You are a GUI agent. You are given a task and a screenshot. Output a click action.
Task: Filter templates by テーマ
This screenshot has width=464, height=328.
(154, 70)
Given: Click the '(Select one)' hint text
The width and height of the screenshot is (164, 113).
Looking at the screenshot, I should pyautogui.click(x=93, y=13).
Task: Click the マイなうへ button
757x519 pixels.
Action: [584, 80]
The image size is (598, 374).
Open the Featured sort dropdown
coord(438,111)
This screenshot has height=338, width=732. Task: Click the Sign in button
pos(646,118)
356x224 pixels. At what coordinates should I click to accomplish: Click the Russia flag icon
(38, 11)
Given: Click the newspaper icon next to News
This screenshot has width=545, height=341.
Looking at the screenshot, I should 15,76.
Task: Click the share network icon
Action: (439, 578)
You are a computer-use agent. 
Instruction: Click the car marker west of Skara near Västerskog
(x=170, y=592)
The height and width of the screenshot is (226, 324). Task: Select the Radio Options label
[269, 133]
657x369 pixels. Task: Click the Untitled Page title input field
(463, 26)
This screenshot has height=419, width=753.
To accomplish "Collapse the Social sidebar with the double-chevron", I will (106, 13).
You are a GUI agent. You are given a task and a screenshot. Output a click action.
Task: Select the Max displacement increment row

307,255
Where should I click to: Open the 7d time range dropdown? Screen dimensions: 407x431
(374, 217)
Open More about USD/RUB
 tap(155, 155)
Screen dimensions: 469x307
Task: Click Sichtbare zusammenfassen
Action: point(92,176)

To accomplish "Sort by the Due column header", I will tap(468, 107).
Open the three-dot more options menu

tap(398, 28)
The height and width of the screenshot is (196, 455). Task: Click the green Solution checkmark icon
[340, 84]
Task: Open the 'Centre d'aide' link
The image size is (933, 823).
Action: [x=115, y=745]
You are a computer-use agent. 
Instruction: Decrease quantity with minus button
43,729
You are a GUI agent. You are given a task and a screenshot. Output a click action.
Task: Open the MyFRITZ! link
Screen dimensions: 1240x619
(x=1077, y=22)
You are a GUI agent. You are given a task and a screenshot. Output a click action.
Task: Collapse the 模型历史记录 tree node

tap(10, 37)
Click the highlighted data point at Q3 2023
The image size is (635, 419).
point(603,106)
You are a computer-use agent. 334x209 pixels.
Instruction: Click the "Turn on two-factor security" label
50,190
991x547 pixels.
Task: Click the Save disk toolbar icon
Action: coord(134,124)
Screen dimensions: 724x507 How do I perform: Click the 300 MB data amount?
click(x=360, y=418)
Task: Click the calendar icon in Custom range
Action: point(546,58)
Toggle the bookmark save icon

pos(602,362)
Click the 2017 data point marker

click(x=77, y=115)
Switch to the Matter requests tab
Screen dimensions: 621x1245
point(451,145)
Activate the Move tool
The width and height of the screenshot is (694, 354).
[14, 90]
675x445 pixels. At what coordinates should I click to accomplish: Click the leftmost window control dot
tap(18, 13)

◆ ◆ ◆ ◆ ◆ ◆ ◆

#### WORK REQUIRED
From the material above, set down exactly the lines starting at the one with "Instruction: Decrease quantity" and ending at the one with "Click the highlighted data point at Q3 2023", end lines included.

#### ANSWER TO THE PROBLEM
Instruction: Decrease quantity with minus button
43,729
You are a GUI agent. You are given a task and a screenshot. Output a click action.
Task: Open the MyFRITZ! link
Screen dimensions: 1240x619
(x=1077, y=22)
You are a GUI agent. You are given a task and a screenshot. Output a click action.
Task: Collapse the 模型历史记录 tree node

tap(10, 37)
Click the highlighted data point at Q3 2023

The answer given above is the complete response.